作業内容. ロスカットについての文章から、「ロスカットがあることによって」を含むところで始め「を確定させてしまうことです。」の直後で止めて、その部分を原文どおりに書き出してもらえますか？

分析用テキスト.

=-=-=-=-=

FX取引をするにあたって、絶対に理解しておく必要があるのが「ロスカット」です。

ロスカットを理解しておくことで、最悪の場合いくらの損失になるのかと、決済されないためにはどのタイミングでお金を用意すればよいのか、ということを知ることができます。

ロスカットがあるためにFXの損失を最小限に留めることができる一方、ロスカットの計算方法を理解していないために、「気づいたら証拠金を失っていた」という可能性もありえます。

この記事ではロスカットの計算方法と、ロスカットの未然に防ぐ方法について解説していきます。

「レートがいくらになったらロスカットになってしまう」という計算をできるようになりましょう。

ロスカットとは

ロスカットとは、FXトレーダーの損失を一定の範囲内に留めるための安全装置です。

ロスカットがあることによってトレーダーは膨大な追加証拠金を収めるリスクから解放されますが、「もう少し待ちたい」という時にも強制的に決済され、証拠金を失ってしまうことも事実です。

まずは「ロスカットとは何なのか」ということについて理解を深めておきましょう。

ロスカットの概要について解説します。

一定以上の含み損になったら強制的に決済すること

ロスカットとは、含み損が一定以上になったら強制的に決済を行い損失を確定させてしまうことです。

含み損が大きくなりすぎると、その分高額な追証が必要になります。

FXではトレーダーが高額な追証の支払いリスクを負わないように、ロスカットというシステムを設けて、含み損が証拠金の一定以下になったら強制的に決済します。

=-=-=-=-=

データ抜粋.
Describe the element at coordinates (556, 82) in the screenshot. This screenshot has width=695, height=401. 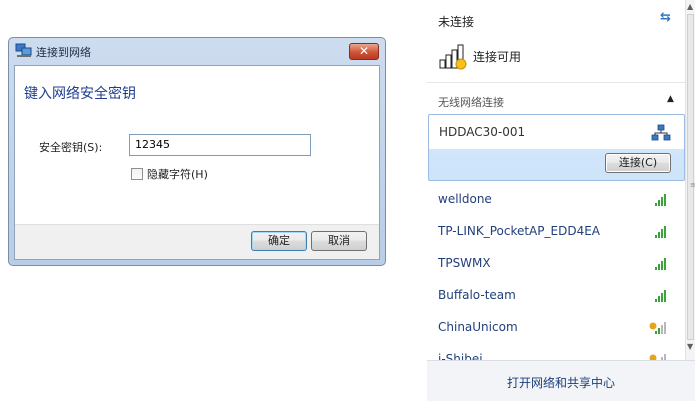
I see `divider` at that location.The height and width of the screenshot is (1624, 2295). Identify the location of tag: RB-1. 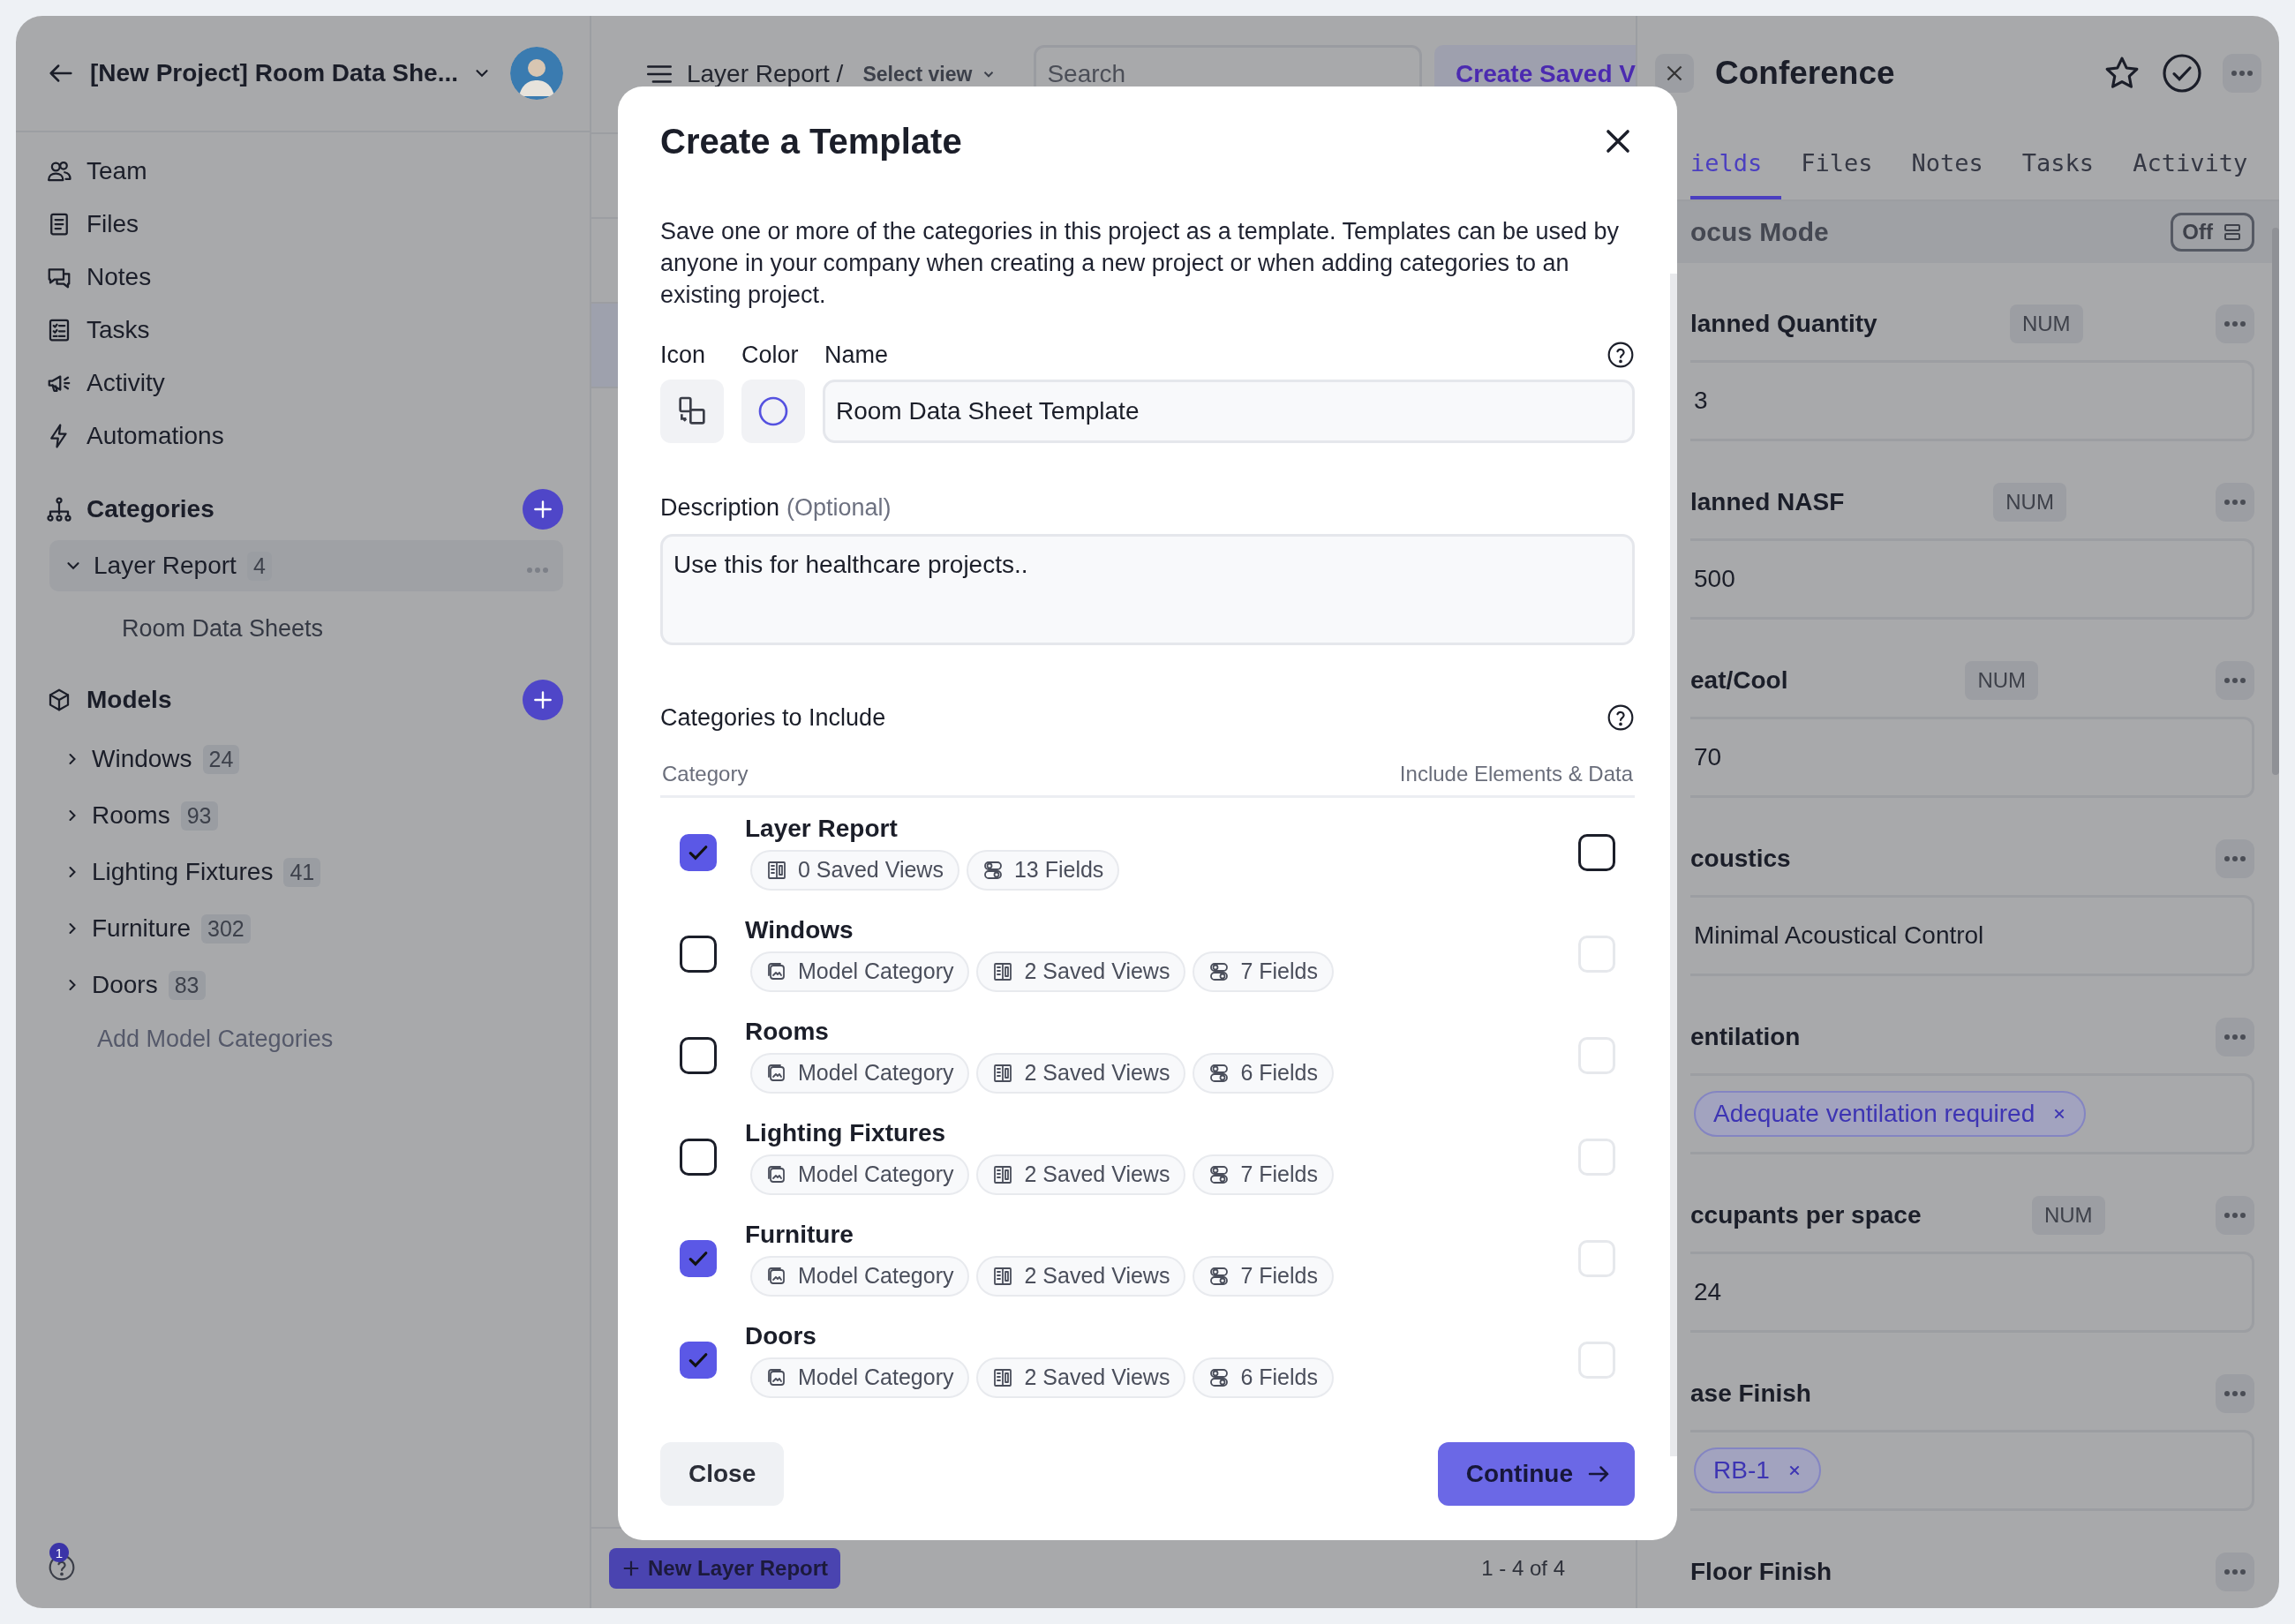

=-=-=-=-=

実行結果.
ロスカットがあることによってトレーダーは膨大な追加証拠金を収めるリスクから解放されますが、「もう少し待ちたい」という時にも強制的に決済され、証拠金を失ってしまうことも事実です。

まずは「ロスカットとは何なのか」ということについて理解を深めておきましょう。

ロスカットの概要について解説します。

一定以上の含み損になったら強制的に決済すること

ロスカットとは、含み損が一定以上になったら強制的に決済を行い損失を確定させてしまうことです。